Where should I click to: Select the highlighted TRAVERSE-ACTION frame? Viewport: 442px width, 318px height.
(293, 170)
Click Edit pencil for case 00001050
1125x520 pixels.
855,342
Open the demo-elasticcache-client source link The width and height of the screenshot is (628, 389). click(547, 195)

* * *

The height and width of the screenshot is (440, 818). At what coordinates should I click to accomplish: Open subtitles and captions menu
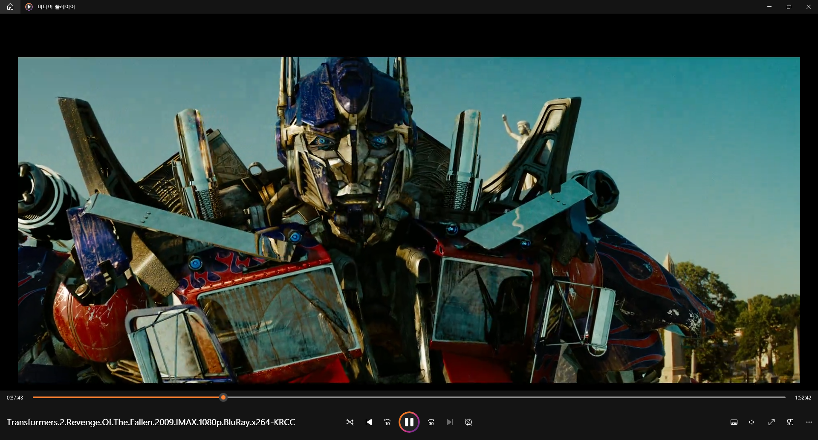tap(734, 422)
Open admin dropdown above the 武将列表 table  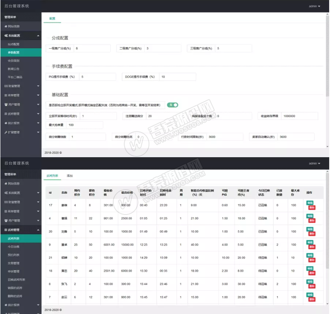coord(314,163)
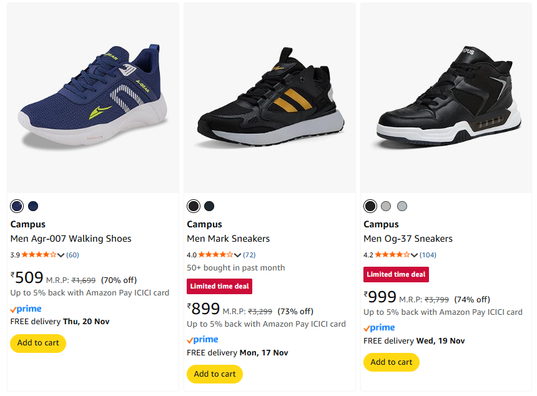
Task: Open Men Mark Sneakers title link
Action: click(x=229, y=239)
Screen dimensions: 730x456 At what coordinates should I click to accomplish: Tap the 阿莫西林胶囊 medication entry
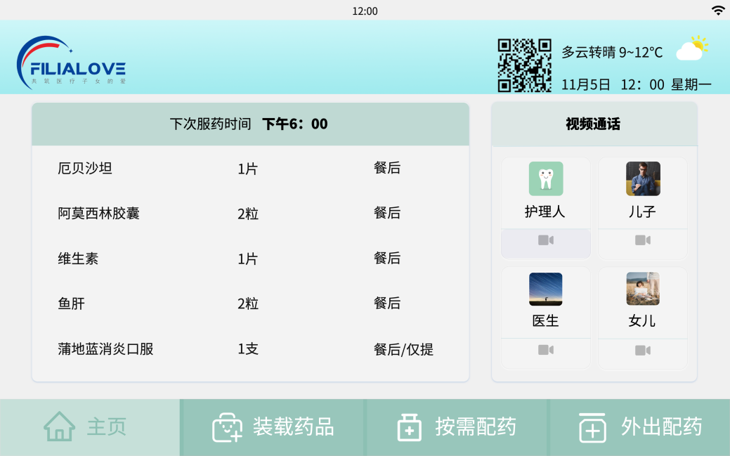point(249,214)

▶ Problem details
Quote everything in the listing from the line containing "Where should I" down to the line containing "Open the demo-elasticcache-client", including both of those lines.

▶ Solution
Where should I click to: Select the highlighted TRAVERSE-ACTION frame? Viewport: 442px width, 318px height.
(293, 170)
Click Edit pencil for case 00001050
1125x520 pixels.
855,342
Open the demo-elasticcache-client source link The width and height of the screenshot is (628, 389). click(547, 195)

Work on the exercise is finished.